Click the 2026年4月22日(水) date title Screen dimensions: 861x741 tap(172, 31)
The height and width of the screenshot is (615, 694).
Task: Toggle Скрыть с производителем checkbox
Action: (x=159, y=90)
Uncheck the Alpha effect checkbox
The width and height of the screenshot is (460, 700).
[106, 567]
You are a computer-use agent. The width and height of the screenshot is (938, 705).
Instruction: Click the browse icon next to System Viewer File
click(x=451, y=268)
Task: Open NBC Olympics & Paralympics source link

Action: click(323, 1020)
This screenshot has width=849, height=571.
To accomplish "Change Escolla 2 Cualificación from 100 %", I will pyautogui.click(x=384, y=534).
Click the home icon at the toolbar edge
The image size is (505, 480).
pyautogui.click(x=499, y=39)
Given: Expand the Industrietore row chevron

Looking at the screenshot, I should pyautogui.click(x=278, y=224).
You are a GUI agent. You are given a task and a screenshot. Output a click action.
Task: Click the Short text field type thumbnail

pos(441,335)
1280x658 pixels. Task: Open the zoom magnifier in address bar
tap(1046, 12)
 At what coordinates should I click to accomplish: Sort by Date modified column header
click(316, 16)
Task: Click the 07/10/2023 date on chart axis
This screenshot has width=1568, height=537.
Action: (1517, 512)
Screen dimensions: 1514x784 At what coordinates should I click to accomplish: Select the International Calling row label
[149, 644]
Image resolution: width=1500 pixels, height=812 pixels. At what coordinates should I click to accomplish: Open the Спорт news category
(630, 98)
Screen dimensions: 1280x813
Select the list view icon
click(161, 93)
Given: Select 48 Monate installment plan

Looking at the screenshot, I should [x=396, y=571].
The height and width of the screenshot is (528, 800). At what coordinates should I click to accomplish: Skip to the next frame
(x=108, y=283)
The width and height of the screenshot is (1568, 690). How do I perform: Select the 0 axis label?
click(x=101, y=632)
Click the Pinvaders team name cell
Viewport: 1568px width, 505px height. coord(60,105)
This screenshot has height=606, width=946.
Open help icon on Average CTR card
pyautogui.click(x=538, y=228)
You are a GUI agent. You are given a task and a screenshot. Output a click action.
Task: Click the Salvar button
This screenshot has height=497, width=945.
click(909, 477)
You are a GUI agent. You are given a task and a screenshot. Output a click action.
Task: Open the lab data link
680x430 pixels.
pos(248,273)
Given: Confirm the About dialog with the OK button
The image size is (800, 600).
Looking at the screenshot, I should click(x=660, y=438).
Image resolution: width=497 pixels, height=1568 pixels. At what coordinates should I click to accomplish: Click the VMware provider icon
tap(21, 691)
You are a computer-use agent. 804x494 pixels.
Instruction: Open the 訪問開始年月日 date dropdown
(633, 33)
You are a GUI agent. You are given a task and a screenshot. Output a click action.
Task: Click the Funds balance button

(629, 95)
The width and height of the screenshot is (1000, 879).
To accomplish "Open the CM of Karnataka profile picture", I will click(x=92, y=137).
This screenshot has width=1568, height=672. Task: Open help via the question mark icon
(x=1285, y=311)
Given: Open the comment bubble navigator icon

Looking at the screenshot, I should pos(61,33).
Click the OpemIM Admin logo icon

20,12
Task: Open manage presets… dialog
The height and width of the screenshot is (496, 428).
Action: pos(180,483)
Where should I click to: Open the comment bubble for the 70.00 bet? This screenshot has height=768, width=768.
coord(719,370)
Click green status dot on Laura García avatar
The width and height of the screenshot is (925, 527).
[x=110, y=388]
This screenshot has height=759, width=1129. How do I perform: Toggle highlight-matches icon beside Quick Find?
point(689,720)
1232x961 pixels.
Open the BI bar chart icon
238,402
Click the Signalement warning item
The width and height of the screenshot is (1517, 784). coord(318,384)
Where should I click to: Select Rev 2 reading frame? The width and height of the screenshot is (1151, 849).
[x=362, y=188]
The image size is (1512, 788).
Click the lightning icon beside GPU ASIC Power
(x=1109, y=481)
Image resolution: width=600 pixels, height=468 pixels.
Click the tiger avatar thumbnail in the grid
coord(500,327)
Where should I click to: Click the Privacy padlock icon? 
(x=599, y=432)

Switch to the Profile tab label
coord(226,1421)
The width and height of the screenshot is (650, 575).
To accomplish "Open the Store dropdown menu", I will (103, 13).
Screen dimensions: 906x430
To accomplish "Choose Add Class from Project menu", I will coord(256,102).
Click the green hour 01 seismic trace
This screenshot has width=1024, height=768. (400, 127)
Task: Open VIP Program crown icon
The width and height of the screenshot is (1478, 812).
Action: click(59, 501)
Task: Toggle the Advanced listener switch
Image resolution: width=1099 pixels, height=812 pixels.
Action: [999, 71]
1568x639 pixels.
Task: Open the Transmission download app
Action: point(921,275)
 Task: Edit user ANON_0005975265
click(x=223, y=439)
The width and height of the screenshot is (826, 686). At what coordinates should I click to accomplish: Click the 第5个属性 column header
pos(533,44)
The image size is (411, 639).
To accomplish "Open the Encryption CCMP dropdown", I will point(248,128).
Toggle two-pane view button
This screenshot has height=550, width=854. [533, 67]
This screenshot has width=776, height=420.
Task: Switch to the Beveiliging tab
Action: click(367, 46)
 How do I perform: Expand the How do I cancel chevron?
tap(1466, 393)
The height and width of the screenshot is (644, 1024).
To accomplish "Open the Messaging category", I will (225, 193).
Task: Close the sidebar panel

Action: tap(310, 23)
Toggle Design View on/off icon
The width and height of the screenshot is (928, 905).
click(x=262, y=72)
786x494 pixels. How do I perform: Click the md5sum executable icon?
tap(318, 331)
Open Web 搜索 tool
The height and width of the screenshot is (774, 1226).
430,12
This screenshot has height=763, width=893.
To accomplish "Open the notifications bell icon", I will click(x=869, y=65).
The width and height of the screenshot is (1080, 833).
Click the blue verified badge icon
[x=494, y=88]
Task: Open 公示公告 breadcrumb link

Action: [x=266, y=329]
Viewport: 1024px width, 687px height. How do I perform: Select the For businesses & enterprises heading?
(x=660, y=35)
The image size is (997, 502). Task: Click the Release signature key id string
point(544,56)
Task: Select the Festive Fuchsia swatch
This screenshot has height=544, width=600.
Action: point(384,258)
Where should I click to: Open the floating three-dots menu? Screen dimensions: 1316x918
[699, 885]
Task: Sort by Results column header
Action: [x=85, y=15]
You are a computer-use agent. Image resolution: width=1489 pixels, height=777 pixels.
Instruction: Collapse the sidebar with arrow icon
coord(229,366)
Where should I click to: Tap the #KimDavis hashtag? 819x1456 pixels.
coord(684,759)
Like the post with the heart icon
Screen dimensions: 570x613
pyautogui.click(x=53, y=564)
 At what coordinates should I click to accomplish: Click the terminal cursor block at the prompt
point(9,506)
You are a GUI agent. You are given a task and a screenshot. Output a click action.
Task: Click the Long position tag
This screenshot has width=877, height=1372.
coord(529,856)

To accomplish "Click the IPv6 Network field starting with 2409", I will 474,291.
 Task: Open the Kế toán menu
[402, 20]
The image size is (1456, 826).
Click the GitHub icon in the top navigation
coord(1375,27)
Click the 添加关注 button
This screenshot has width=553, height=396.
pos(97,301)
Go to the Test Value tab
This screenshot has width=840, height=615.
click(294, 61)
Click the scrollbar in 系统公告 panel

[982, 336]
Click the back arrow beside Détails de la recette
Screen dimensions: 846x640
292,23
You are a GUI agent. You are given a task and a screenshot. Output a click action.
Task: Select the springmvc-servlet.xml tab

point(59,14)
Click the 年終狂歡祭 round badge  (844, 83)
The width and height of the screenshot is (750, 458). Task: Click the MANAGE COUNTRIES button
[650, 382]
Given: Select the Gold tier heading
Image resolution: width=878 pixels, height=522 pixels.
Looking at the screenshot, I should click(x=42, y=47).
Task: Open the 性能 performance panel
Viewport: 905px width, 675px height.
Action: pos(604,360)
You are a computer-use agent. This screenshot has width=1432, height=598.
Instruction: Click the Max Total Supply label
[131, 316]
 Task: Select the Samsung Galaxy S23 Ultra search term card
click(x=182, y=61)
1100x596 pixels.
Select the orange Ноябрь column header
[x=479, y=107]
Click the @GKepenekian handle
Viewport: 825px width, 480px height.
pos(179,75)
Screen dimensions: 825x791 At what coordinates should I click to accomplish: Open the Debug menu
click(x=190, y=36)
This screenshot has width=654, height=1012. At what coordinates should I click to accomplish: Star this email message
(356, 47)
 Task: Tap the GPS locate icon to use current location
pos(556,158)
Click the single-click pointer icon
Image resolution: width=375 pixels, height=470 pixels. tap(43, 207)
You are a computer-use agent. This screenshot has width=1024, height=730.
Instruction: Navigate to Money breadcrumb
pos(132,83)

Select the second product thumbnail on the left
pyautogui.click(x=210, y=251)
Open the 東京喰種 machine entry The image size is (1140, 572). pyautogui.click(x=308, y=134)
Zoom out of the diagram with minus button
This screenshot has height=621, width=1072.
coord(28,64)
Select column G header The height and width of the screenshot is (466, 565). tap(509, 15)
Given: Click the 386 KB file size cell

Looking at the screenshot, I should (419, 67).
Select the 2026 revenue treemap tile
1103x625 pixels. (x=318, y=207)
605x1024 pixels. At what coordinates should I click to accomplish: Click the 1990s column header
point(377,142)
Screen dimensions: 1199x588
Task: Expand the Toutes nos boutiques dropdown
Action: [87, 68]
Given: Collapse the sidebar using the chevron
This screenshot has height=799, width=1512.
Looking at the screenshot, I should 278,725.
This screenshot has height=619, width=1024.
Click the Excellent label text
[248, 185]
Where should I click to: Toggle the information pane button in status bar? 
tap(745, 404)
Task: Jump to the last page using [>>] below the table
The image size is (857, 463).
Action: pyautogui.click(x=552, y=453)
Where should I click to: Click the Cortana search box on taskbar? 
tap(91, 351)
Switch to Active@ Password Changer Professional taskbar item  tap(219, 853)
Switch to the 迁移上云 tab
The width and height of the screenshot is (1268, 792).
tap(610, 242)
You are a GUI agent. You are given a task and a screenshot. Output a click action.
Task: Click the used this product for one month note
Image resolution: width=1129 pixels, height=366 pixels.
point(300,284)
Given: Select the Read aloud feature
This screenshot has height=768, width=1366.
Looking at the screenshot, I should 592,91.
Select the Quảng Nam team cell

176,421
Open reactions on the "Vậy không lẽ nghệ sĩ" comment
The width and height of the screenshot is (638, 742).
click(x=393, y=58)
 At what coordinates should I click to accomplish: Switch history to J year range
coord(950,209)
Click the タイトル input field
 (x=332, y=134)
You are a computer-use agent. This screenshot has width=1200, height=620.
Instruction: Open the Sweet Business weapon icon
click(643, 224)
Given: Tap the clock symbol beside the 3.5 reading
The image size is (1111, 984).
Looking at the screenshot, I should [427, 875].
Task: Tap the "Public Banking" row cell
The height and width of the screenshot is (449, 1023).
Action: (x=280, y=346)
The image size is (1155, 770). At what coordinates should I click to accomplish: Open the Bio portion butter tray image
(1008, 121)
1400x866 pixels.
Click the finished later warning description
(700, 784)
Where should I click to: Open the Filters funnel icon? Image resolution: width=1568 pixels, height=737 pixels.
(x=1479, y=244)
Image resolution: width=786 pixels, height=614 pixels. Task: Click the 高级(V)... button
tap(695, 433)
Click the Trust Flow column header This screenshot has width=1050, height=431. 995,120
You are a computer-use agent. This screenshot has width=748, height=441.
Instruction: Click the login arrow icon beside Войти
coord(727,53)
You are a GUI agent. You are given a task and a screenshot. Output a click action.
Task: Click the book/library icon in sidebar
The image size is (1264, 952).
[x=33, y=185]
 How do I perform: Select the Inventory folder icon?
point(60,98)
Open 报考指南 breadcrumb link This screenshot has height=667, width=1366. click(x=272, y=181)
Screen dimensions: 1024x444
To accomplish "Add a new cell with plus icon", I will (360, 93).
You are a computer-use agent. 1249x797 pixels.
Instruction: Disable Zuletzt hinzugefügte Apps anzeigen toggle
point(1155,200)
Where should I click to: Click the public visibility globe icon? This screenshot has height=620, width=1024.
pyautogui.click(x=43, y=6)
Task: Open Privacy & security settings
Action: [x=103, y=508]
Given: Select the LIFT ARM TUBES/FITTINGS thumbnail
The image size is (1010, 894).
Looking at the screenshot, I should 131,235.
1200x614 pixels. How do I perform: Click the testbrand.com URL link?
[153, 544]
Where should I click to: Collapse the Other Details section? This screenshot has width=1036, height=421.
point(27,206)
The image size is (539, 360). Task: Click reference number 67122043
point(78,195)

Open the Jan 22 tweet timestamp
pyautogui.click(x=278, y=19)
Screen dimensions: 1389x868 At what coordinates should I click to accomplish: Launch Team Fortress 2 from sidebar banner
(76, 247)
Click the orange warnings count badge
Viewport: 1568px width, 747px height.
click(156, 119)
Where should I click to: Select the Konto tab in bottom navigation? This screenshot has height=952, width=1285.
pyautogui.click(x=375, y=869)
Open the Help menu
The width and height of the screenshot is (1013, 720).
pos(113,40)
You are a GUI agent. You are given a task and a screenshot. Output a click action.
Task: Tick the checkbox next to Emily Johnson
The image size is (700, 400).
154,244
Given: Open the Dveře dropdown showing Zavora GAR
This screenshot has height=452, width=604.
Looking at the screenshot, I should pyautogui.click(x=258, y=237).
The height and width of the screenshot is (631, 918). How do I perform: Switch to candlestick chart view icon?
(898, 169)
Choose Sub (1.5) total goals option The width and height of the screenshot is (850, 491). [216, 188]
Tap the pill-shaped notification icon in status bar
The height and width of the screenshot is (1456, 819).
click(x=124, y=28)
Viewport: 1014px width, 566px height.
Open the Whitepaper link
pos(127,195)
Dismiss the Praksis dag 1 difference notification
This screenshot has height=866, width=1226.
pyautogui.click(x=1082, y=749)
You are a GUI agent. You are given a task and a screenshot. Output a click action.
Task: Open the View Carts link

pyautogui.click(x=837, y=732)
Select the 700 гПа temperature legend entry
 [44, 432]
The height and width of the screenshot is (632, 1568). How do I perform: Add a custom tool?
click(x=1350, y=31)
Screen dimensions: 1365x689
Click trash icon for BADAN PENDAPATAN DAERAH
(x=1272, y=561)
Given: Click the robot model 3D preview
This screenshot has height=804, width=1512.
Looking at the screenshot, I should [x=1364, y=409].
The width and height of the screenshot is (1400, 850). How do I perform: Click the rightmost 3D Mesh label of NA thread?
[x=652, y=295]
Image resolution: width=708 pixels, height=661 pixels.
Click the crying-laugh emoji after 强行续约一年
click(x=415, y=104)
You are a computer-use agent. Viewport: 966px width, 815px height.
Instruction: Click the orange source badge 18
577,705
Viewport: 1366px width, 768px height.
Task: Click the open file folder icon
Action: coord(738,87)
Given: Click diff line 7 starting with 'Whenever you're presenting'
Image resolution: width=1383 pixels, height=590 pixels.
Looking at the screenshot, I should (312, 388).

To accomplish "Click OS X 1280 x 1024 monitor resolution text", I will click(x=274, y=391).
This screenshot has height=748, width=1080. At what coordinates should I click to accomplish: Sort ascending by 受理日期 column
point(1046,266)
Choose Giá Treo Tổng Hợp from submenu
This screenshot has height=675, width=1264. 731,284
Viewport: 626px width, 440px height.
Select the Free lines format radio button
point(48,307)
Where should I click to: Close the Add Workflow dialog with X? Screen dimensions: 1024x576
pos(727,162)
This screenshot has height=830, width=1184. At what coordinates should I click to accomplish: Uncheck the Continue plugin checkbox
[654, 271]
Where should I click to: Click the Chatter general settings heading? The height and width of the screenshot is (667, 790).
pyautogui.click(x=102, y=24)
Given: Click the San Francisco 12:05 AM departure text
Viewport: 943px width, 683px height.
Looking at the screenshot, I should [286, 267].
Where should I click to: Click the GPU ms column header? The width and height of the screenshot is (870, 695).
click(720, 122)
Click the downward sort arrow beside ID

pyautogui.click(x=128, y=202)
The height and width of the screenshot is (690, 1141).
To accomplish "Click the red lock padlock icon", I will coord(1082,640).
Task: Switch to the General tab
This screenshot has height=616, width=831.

========

Output exactly the lines of the material above from the one containing "This screenshot has height=497, width=945." up to and including the one containing "The width and height of the screenshot is (650, 575).".

This screenshot has height=497, width=945.
click(909, 477)
You are a GUI agent. You are given a task and a screenshot. Output a click action.
Task: Open the lab data link
680x430 pixels.
pos(248,273)
Given: Confirm the About dialog with the OK button
The image size is (800, 600).
Looking at the screenshot, I should click(x=660, y=438).
Image resolution: width=497 pixels, height=1568 pixels. At what coordinates should I click to accomplish: Click the VMware provider icon
tap(21, 691)
You are a computer-use agent. 804x494 pixels.
Instruction: Open the 訪問開始年月日 date dropdown
(633, 33)
You are a GUI agent. You are given a task and a screenshot. Output a click action.
Task: Click the Funds balance button

(629, 95)
The width and height of the screenshot is (1000, 879).
To accomplish "Open the CM of Karnataka profile picture", I will click(x=92, y=137).
This screenshot has width=1568, height=672. Task: Open help via the question mark icon
(x=1285, y=311)
Given: Open the comment bubble navigator icon

Looking at the screenshot, I should pos(61,33).
Click the OpemIM Admin logo icon

20,12
Task: Open manage presets… dialog
The height and width of the screenshot is (496, 428).
Action: pos(180,483)
Where should I click to: Open the comment bubble for the 70.00 bet? This screenshot has height=768, width=768.
coord(719,370)
Click green status dot on Laura García avatar
The width and height of the screenshot is (925, 527).
[x=110, y=388]
This screenshot has height=759, width=1129. How do I perform: Toggle highlight-matches icon beside Quick Find?
point(689,720)
1232x961 pixels.
Open the BI bar chart icon
238,402
Click the Signalement warning item
The width and height of the screenshot is (1517, 784). coord(318,384)
Where should I click to: Select Rev 2 reading frame? The width and height of the screenshot is (1151, 849).
[x=362, y=188]
The image size is (1512, 788).
Click the lightning icon beside GPU ASIC Power
(x=1109, y=481)
Image resolution: width=600 pixels, height=468 pixels.
Click the tiger avatar thumbnail in the grid
coord(500,327)
Where should I click to: Click the Privacy padlock icon? 
(x=599, y=432)

Switch to the Profile tab label
coord(226,1421)
The width and height of the screenshot is (650, 575).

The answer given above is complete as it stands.